> _What needs to be done_
A faithful copy of every record is needed here. Images must not appear in it.

[Extracted data entries]

____

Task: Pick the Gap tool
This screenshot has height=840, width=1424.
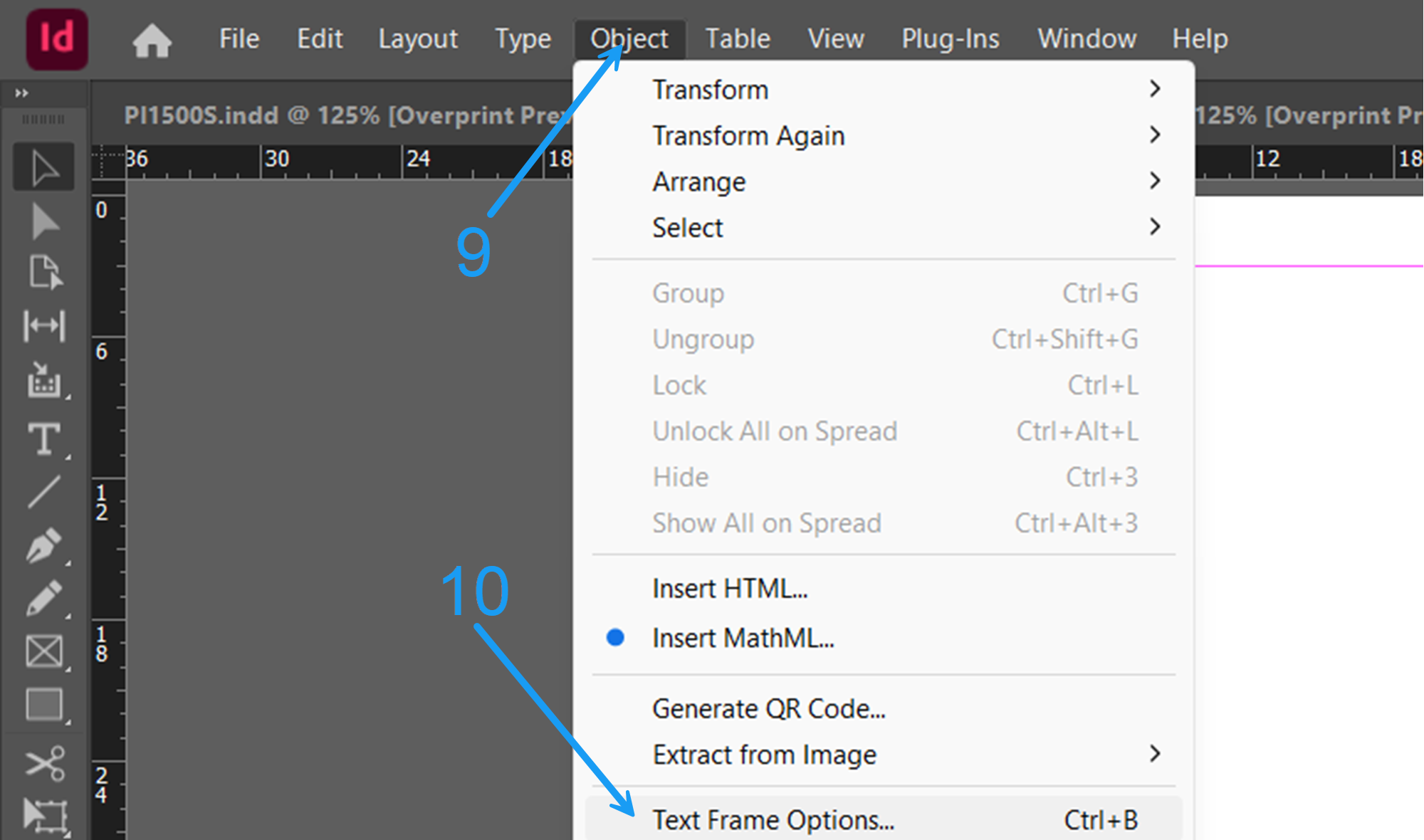Action: coord(44,326)
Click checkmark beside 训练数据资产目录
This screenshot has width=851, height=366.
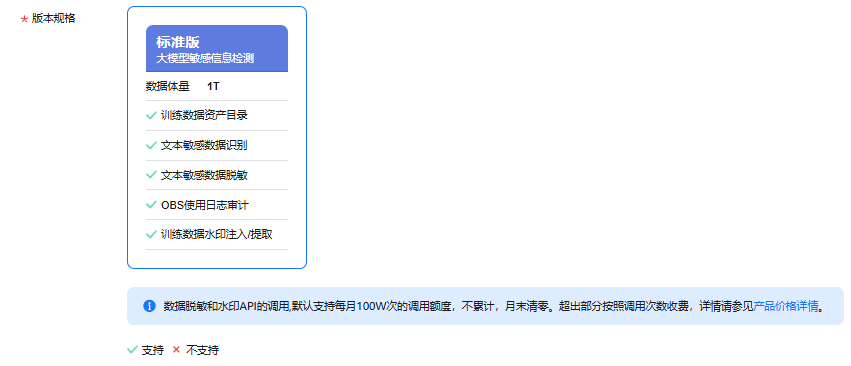click(151, 116)
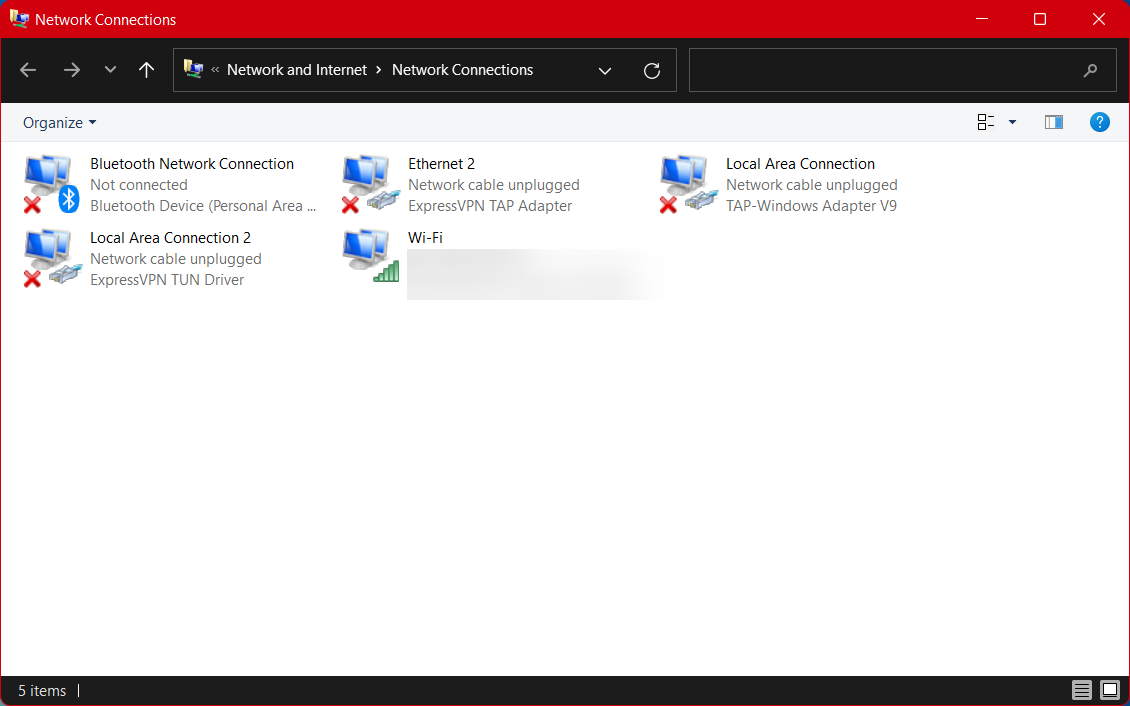Select the Ethernet 2 adapter icon
Screen dimensions: 1130x706
coord(369,184)
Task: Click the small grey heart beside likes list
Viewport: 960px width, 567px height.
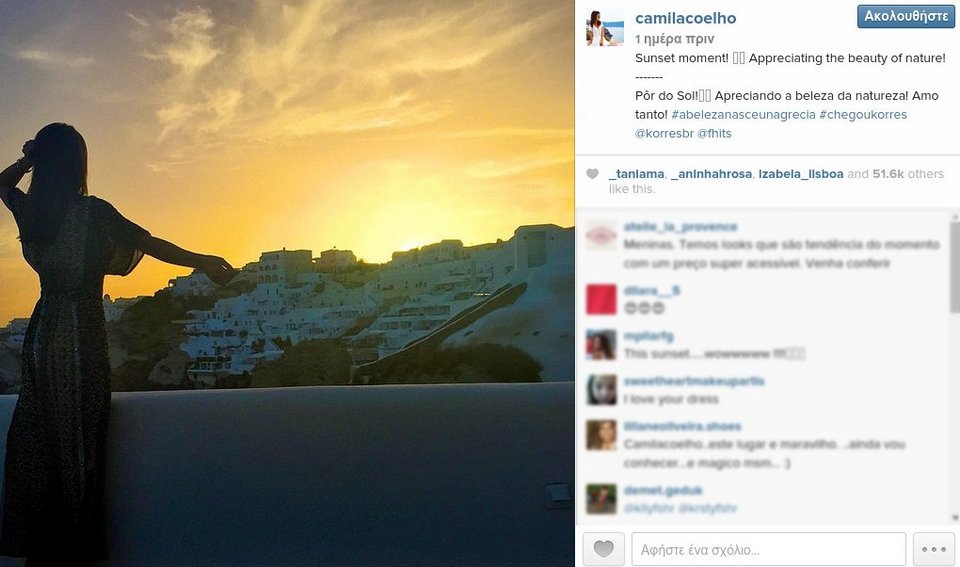Action: [x=592, y=174]
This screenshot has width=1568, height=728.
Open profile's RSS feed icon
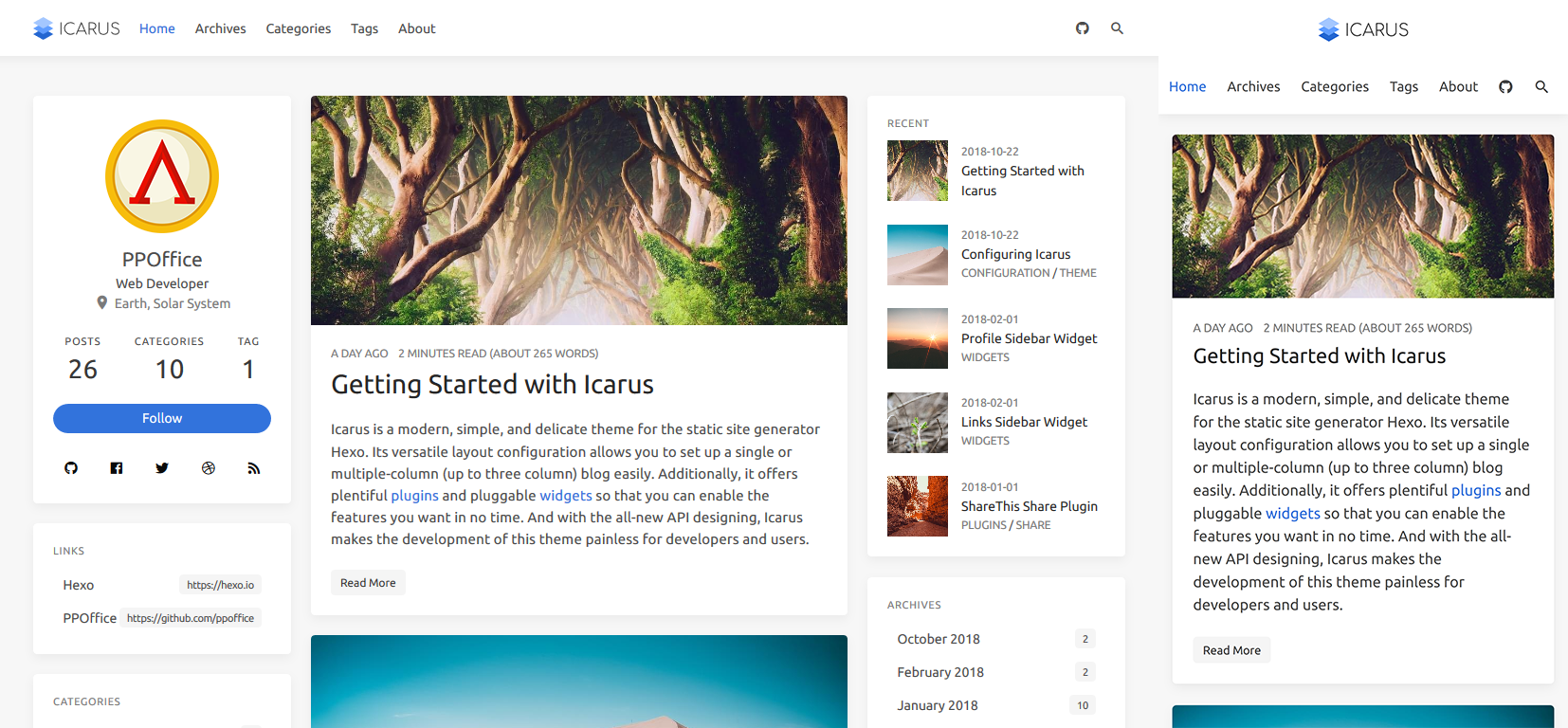coord(254,468)
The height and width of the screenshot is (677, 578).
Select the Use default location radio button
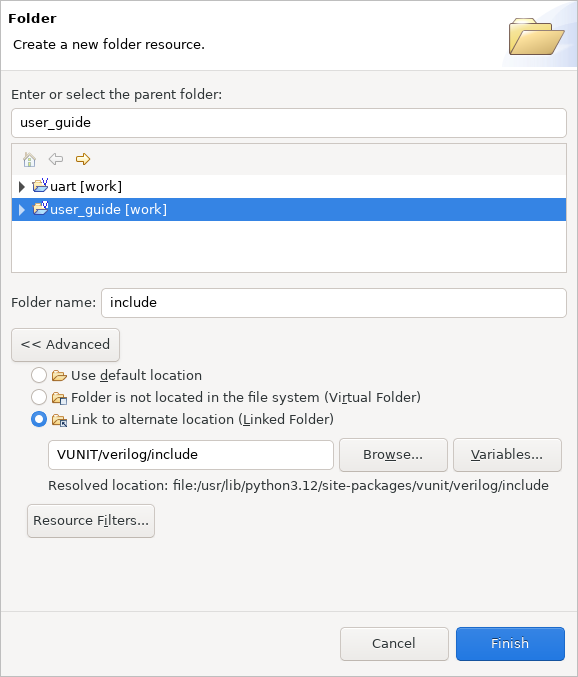[39, 375]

____

> _Reply to the task_
Task: Pick the Gap tool
This screenshot has height=840, width=1424.
Action: coord(44,326)
Click checkmark beside 训练数据资产目录
This screenshot has width=851, height=366.
click(151, 116)
Select the Ethernet 2 adapter icon
Screen dimensions: 1130x706
coord(369,184)
Task: Click the small grey heart beside likes list
Viewport: 960px width, 567px height.
Action: [x=592, y=174]
This screenshot has width=1568, height=728.
Open profile's RSS feed icon
coord(254,468)
The height and width of the screenshot is (677, 578).
Select the Use default location radio button
[39, 375]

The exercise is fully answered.